The payment of duties of customs is a condition precedent to the grant of permission to allow the imported goods to mix with the 'mass of goods' in the country. Customs duties are charged on commodities on their being imported into or exported from the country. To constitute an import within the customs laws for the purpose of levy, it is necessary that goods be brought into a proper port of entry with an intent to unload them. The act of importation therefore implies, in the context of levy, bringing goods into an Indian Port for the purpose of discharge. There is no importation to attract customs duty if the cargo is in transit or is intended for transhipment. The goods which are brought into the country for the purpose of discharging them at an Indian Port cease to be imported goods after they are cleared for home consumption.

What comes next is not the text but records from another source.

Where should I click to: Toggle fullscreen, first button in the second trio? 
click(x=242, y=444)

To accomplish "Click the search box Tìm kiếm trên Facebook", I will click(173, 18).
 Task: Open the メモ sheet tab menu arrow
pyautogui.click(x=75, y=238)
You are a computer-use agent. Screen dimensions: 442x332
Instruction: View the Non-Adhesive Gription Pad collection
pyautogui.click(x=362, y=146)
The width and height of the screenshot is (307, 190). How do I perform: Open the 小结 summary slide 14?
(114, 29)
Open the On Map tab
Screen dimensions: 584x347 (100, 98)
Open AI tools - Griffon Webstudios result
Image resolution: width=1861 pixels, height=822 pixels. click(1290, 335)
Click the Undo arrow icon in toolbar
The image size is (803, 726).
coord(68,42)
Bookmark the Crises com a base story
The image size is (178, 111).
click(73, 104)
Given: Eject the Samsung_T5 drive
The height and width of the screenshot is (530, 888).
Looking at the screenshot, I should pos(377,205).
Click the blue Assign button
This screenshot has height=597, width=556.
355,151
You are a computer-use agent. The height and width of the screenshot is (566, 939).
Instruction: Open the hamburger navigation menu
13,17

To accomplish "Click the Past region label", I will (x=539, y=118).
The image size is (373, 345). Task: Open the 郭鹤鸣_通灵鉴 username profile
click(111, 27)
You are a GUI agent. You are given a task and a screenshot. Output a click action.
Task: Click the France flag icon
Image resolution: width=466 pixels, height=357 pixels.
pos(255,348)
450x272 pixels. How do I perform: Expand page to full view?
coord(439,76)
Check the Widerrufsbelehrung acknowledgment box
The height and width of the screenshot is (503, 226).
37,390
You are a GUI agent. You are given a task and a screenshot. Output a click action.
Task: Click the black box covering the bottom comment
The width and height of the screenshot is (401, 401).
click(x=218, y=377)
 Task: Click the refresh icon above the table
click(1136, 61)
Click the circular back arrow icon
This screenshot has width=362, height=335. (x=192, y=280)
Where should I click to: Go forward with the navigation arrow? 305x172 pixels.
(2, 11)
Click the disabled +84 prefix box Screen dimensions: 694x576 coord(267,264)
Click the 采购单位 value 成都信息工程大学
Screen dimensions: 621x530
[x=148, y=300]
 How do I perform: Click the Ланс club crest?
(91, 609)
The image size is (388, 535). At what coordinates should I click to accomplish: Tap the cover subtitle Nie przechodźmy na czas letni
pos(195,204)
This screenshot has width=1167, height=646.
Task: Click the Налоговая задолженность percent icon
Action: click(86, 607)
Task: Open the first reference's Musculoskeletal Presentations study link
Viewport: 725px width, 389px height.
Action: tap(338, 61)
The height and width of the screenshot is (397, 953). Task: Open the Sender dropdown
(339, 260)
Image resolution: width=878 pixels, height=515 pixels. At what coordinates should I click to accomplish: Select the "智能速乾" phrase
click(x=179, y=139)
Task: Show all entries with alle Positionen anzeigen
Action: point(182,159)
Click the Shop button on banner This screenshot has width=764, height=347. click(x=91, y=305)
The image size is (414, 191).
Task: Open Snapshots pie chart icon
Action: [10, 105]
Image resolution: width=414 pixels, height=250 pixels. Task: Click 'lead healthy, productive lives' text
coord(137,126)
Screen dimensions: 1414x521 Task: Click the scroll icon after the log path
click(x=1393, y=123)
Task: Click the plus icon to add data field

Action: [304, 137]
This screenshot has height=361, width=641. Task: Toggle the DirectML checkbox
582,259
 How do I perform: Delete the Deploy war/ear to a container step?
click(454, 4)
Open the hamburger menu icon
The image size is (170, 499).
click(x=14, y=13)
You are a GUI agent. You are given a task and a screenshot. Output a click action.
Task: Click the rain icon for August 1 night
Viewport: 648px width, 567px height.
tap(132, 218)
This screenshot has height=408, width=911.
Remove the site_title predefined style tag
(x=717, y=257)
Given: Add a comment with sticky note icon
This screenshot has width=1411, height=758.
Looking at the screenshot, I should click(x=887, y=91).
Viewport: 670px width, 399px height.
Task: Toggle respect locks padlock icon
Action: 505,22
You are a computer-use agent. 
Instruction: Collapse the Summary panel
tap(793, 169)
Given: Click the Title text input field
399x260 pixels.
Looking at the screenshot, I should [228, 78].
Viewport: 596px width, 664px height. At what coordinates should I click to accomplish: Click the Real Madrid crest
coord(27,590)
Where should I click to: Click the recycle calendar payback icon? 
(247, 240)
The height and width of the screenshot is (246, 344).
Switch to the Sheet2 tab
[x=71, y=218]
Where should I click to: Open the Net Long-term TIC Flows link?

The mere act of bringing goods into the port therefore does not constitute an importation, although unexplained it may be evidence of that fact.'If goods, however, are brought into their port of destination for the purpose of being there discharged, the act of importation is complete.' Starke J. in Wilson v. Chambers and Company Proprietary Ltd. (1925-26) 38 CLR 131. As stated by Lord Davey in Canada Sugar Refining Co. v. The Queen (1898) AC 735 (PC) in the context of the Customs Act, 1886, and the Customs Tariff Act, 1894, of Canada, 'the words "imported into Canada" must, in order to give any rational sense to the clause, mean imported at the port of discharge.....'. It may be that in a general sense the course of import commences at the time the vessel carrying goods intended to be discharged at an Indian Port enters the territorial waters for the purpose of proceeding to the port, but the act of import for the purpose of levy does not materialise until the goods have been brought into the port of discharge and as usual the vessel is granted entry 'inwards' and the bill of entry has been presented. The levy of duty is made with reference to that particular point of time and the rates applicable are those then in force."

As pointed out by the learned counsel for the department, no amendment of manifest is brought to my notice in these cases. As such, I am of the view that the respondents are entitled to take action under the provisions of the Customs Act. This view of mine is based on the fact that the goods imported are restricted items under the Import Policy and they are "prohibited goods" under the Import and the Export Order, 1947. (sic)

16. Further, the Judgment of Kanakaraj, J. in Vijayaraj v. The Collector of Customs, Madras and Others (W. P. No. 18810 of 1990 dated 11-1-1991) reported in [1992 (57) E.L.T. 23 (Mad.)] which has been affirmed by a Division Bench of this court in W. A. No. 164 of 1991 dated 21-2-1991 is not applicable to the facts of the cases on hand. In that case, the question which has been decided was whether there was "import" at all. In the present cases, it has been fairly conceded by the learned counsel that there is no "import". As such, I am not declined to accept the above mentioned decision of Kanakaraj, J. in W. P. No. 18810 of 1990 dated 11-1-1991. The facts in the present cases are clearly distinguishable. Nor I find in any of these cases, the right of a foreign company to invoke the jurisdiction of this Court under Art. 226 of the Constitution is raised, argued and decided. In view of the reason stated above, I am of the view that there are no merits in the writ petitions. Accordingly, the writ petitions are dismissed. However, there will be no order as to costs.